§ What to work on: Leave out the pictures and retype exactly the lines from the one with "957x626 pixels." through the end of the records.
-*-
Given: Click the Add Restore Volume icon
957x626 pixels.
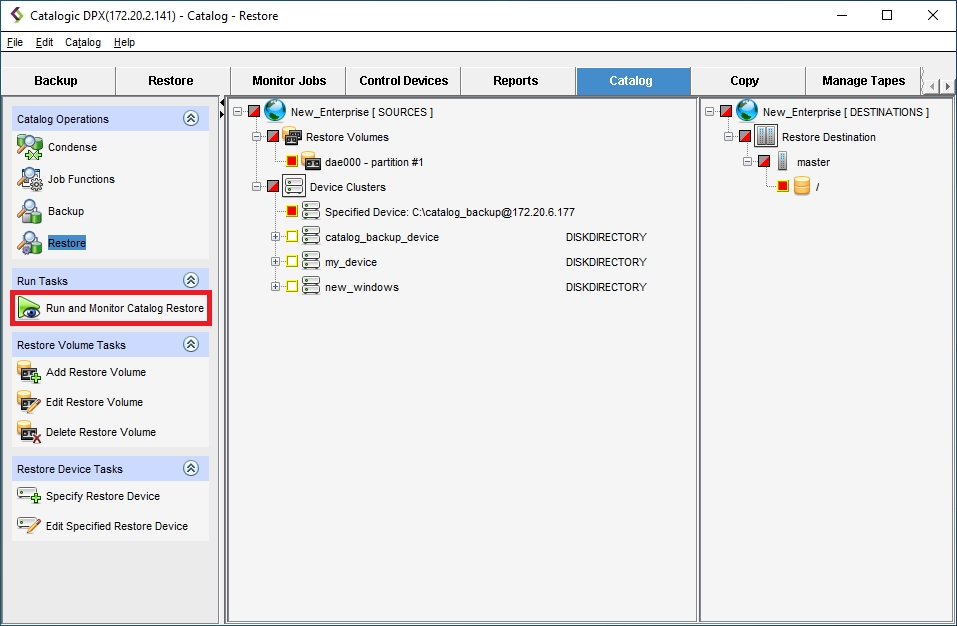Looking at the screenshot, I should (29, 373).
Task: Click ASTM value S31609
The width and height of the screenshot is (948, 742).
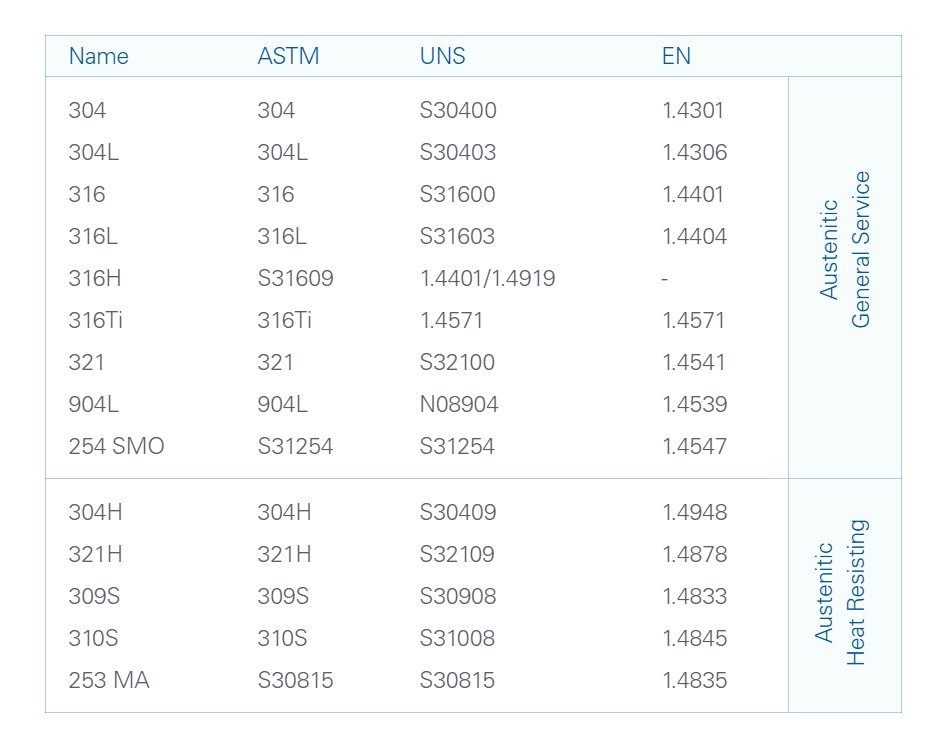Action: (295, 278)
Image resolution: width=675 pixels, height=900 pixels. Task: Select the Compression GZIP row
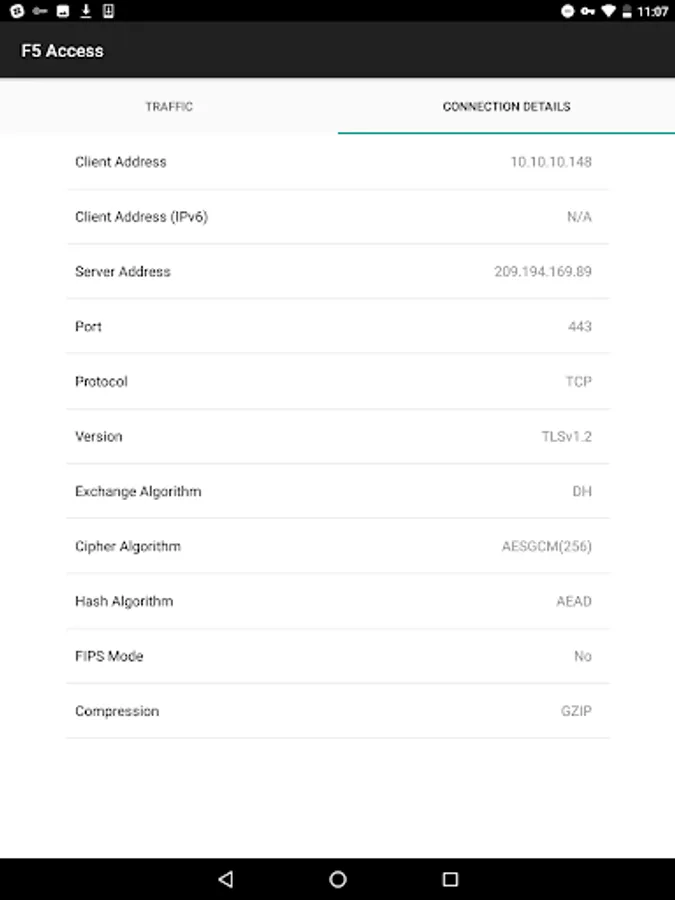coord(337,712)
-*-
§ Finished task:
957x626 pixels.
Looking at the screenshot, I should (29, 373).
Task: Click ASTM value S31609
The width and height of the screenshot is (948, 742).
Action: (295, 278)
Image resolution: width=675 pixels, height=900 pixels. Task: Select the Compression GZIP row
coord(337,712)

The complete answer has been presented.